Understanding Process Status

From the time a process is initiated until it terminates, it is considered an in-use process. An in-use process can pass through several process states. These process states indicate whether the process is currently executing, and if not, why not.

When a process is not in use, the task variable for that process stores any of several process states. These process states specify if the process has not been initiated, if initiation failed, or if the process has terminated. It is possible for the task variable to store this information because the task variable of a process exists before the process is initiated and continues to exist after the process terminates. In the following WFL example, task variable T is created when the system executes the declaration TASK T, and continues to exist until the system executes the END JOB statement:

?BEGIN JOB;
TASK T;
RUN OBJECT/PROG [T];
.
.
.
?END JOB

Information about process status is available through several mechanisms, including the STATUS task attribute, the task state expression in WFL, mix display commands, and the STACK STATE line of the Y (Status Interrogate) system command output.
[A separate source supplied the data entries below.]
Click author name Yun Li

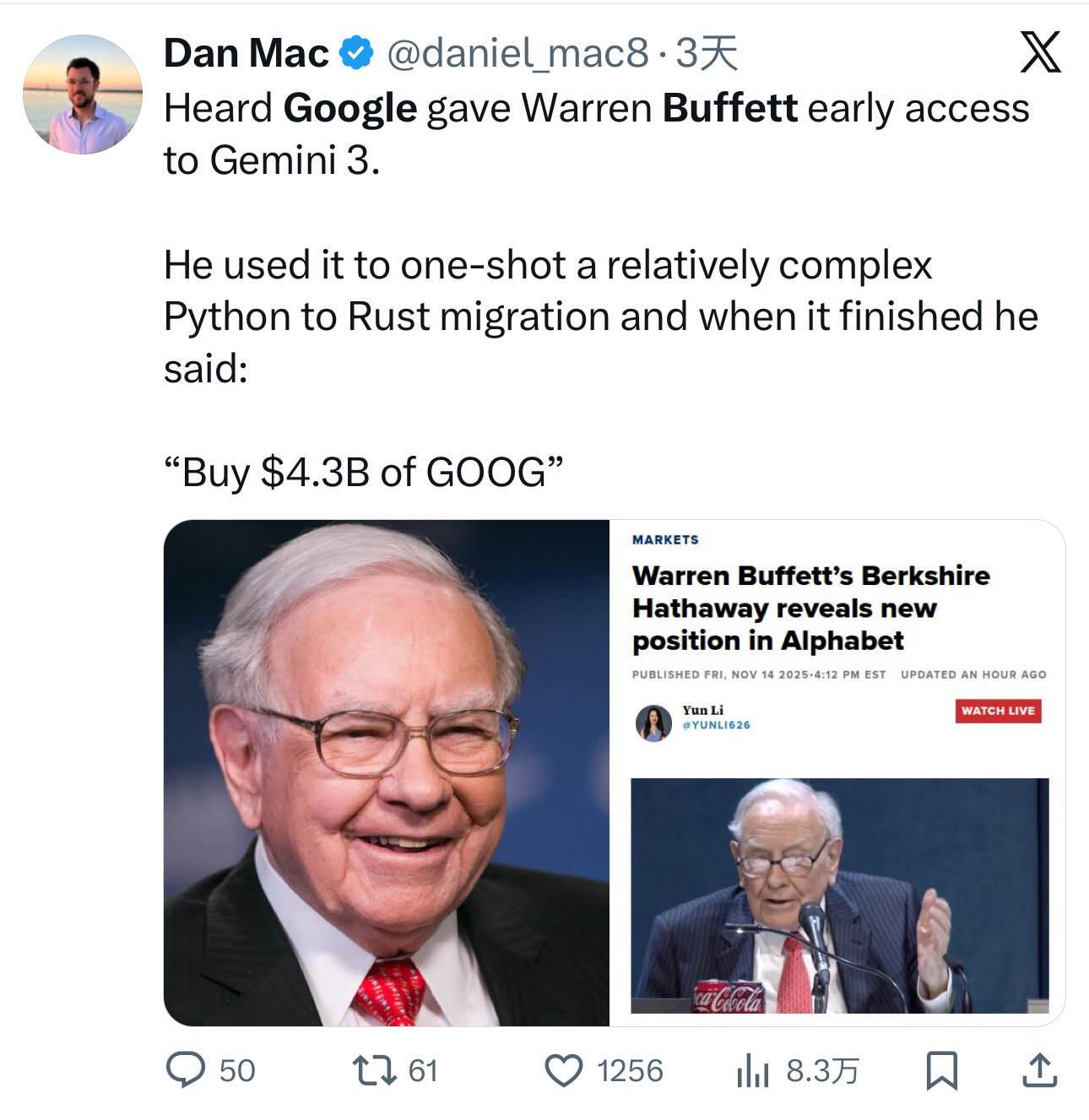tap(703, 710)
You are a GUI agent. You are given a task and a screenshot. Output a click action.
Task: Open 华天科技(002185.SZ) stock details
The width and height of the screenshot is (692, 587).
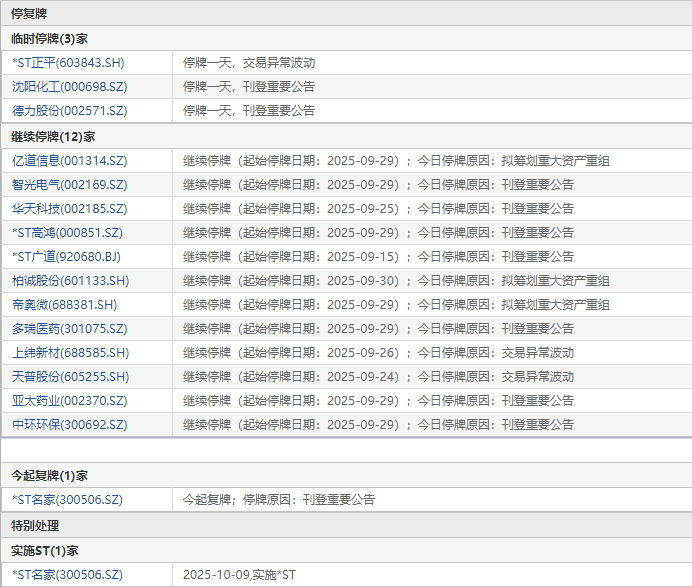70,209
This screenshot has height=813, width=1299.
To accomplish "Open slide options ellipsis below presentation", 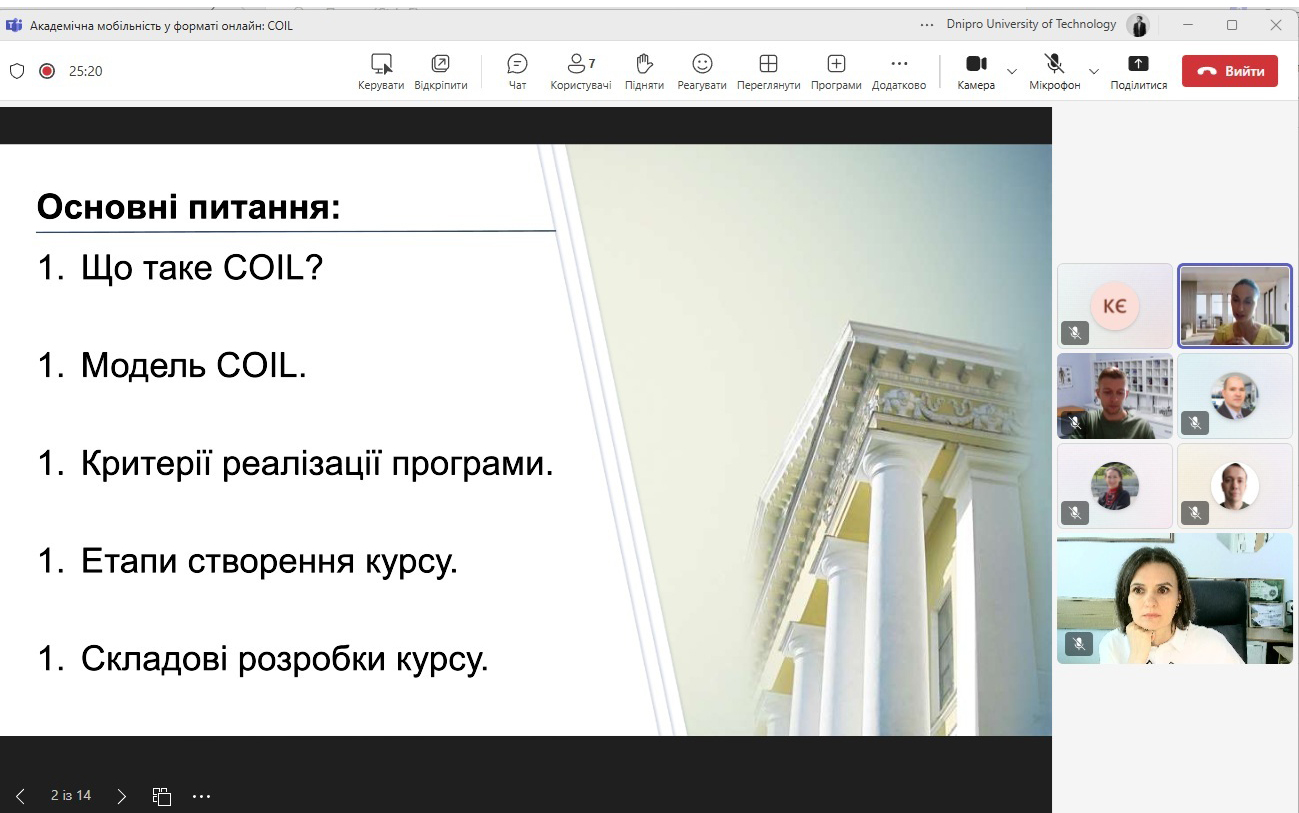I will (201, 796).
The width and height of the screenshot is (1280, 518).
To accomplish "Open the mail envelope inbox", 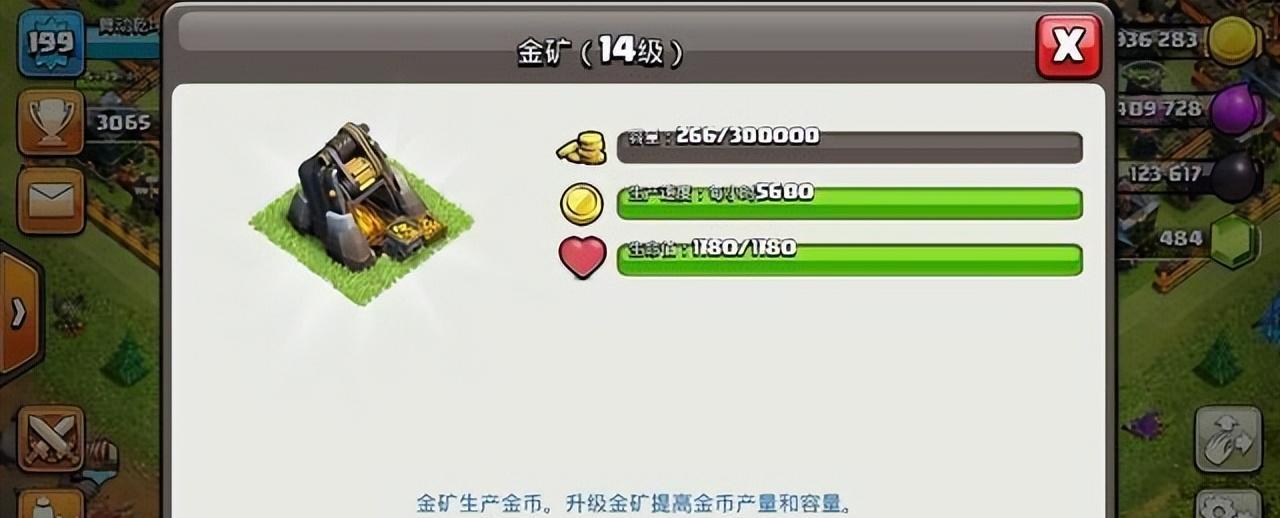I will [51, 200].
Each of these programming constructs and system commands uses a slightly different terminology to portray process status. Process States shows the possible values of the STATUS task attribute and the corresponding status values returned by the other process monitoring methods. The meanings of the various process states are discussed in the subsections following the table.

Table 4. Process States

STATUS Task Attribute

WFL Task State

Mix Display Commands

STACK STATE in Y Display

NEVERUSED

None

None

None

SCHEDULED

Both of these:

  • SCHEDULED

  • INUSE

Both of these:

  • S (Scheduled Mix Entries)

  • MX (Mix Entries)

One of these:

  • Scheduled

  • Selected

ACTIVE

Both of these:

  • ACTIVE

  • INUSE

All of these:

  • A (Active Mix Entries)

  • J (Job and Task Display)

  • MX (Mix Entries)

  • DBS (Database Stack Entries)

One of these:

  • Alive

  • Holding

  • Ready

  • To be continued

  • Waiting on an event

SUSPENDED

Both of these:

  • STOPPED

  • INUSE

Both of these:

  • W (Waiting Mix Entries)

  • MX (Mix Entries)

Waiting on an event

FROZEN

Both of these:

  • ACTIVE

  • INUSE

LIBS (Library Task Entries)

Frozen

GOINGAWAY

None

None

None

BADINITIATE

ABORTED

None

None

TERMINATED

One or more of these:

  • COMPLETED

  • COMPLETEDOK

  • COMPILEDOK

  • ABORTED

C (Completed Mix Entries)

None


Note: GOINGAWAY is a write-only value. That is, assigning GOINGAWAY actually changes the STATUS value to ACTIVE, with additional effects that are described under Thawing a Library later in this section.